Les juges de la Cour pénale internationale (CPI) ont condamné hier à neuf ans de prison lors d’un verdict historique, le jihadiste malien Ahmad Al Faqi Al Mahdi, pour avoir détruit en 2012 des mausolées classés au patrimoine mondial de l’humanité à Tombouctou.
« M. Al Mahdi, le crime pour lequel vous avez été reconnu coupable est très grave a affirmé le juge Raul Pangalangan. La chambre vous condamne à neuf années de détention. Un peu plus tôt, les juges avaient conclu que l’accusé était coupable de la destruction de mausolées dans la ville malienne de Tombouctou, étant donné sa participation directe à de nombreux incidents et son rôle en tant que porte-parole pour justifier les attaques dans les médias ».
C’est le premier djihadiste à être condamné par la Cour pénale internationale de La Haye (CPI). Ahmad Al Faqi Al Mahdi, qu’on surnomme l’ancien « shérif » islamique de Tombouctou, a été condamné à neuf ans de prison pour avoir détruit en 2012 des mausolées classés au patrimoine mondial de l’humanité.
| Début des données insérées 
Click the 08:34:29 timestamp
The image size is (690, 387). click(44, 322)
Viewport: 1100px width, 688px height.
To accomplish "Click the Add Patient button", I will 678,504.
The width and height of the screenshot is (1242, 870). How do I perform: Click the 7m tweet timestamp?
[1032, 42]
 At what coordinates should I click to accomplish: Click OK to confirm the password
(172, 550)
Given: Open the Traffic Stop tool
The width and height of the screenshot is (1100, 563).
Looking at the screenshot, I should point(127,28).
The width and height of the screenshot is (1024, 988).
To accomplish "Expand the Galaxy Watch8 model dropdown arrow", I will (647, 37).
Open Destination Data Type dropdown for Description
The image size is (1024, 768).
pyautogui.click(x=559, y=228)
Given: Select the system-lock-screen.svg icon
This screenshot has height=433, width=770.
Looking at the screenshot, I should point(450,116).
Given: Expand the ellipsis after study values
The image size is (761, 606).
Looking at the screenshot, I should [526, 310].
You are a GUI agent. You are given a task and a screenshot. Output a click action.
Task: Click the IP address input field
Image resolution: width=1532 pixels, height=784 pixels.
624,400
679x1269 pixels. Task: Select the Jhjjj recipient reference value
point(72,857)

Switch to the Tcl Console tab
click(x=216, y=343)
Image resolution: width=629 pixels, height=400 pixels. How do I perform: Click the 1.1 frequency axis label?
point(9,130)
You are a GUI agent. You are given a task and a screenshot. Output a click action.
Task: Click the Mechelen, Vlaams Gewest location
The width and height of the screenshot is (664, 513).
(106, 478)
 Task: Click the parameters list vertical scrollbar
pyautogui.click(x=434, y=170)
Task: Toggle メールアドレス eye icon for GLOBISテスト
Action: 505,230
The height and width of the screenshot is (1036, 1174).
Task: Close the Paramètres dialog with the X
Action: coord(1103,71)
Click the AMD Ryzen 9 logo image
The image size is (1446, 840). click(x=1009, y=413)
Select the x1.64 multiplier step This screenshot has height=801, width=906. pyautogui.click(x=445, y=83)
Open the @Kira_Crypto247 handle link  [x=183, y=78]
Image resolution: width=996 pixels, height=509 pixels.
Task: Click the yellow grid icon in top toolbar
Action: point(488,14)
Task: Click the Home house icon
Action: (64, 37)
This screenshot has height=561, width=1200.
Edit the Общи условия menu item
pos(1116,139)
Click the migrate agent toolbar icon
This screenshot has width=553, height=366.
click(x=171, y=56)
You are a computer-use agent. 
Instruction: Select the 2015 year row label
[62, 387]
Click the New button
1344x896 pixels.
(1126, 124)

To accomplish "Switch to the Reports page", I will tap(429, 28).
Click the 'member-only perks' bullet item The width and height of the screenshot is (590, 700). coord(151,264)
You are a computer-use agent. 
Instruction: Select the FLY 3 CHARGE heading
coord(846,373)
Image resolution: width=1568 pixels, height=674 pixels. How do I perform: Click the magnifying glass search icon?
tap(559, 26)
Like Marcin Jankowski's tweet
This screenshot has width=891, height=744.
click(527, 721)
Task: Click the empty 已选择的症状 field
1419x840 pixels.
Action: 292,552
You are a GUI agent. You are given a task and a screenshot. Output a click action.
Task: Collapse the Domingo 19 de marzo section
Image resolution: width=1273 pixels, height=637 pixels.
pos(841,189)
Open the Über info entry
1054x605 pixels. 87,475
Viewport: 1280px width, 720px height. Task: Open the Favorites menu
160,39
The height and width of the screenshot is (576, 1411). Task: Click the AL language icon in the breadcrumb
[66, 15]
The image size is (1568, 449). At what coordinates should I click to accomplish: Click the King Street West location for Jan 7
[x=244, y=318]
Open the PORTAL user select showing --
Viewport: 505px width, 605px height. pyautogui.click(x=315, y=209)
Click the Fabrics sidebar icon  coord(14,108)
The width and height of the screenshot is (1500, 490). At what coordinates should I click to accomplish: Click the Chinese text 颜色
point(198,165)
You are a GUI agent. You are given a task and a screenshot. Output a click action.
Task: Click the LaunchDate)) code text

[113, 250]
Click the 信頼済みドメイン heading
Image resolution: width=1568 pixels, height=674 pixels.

Des dunes du Sahara à celles de la mer du Nord, le Touareg Ahmad Al Faqi Al Mahdi est accusé de crime de guerre pour avoir « dirigé intentionnellement des attaques » contre neuf des mausolées de Tombouctou et contre la porte de la mosquée Sidi Yahia entre le 30 juin et le 11 juillet 2012.
Après avoir plaidé coupable à l’ouverture de son procès, cet homme aux petites lunettes avait demandé pardon à son peuple, assurant être « plein de remords et de regrets ». Disant avoir été à l’époque « sous l’emprise » de groupes djihadistes, il avait appelé les musulmans du monde entier à résister « à ce genre d’actions ».
La procureure affirme que l’accusé, né vers 1975, était un membre d’Ansar Dine, l’un des groupes djihadistes liés à Al-Qaïda qui ont contrôlé le nord du Mali pendant environ dix mois en 2012, avant d’être en grande partie chassés par une intervention internationale déclenchée en janvier 2013 par la France. En tant que chef de la Hisbah, la brigade islamique des mœurs, il aurait ordonné et participé aux attaques contre les mausolées, détruits à coups de pioche, de houe et de burin.
L’accusation avait requis entre neuf et onze ans de détention, et la défense s’était engagée à ne pas interjeter appel si la peine décidée par les juges se trouvait effectivement au sein de cette échelle. Les juges ont retenu plusieurs circonstances atténuantes, dont son admission de culpabilité, sa coopération, son empathie pour les victimes et ses remords ainsi que sa « réticence initiale à commettre les crimes ».
Les intégristes d’Ansar Dine expliquent ces destructions par une application orthodoxe de la foi. Pour eux, révérer une figure sainte équivaut à porter atteinte à l’idée que Dieu est unique et le seul objet de culte. Les destructions en cours seraient donc cohérentes avec la volonté d’imposer la charia (la loi coranique) dans un pays divisé.
Pour les historiens, ces attaques contre des lieux de culte appartenant au patrimoine mondial de l’Unesco pourraient avoir une autre signification: elles se résumeraient à une éradication des symboles historiques d’un islam africain, porteur depuis des siècles d’un message de tolérance.
Pendant des siècles Tombouctou fut un creuset de l’enseignement de l’islam. Les habitants de la ville, ancien comptoir d’échanges du sel, de l’or et des esclaves, y ont développé un culte spirituel qui fut capable de résister aux invasions des touaregs, des Marocains et des Français. Pour les intégristes d’Ansar Dine, cette ancienne tradition du soufisme constitue donc un sujet d’anathème. Eux revendiquent une appartenance au salafisme, version puritaine wahhabite de l’islam sunnite fondée en Arabie saoudite.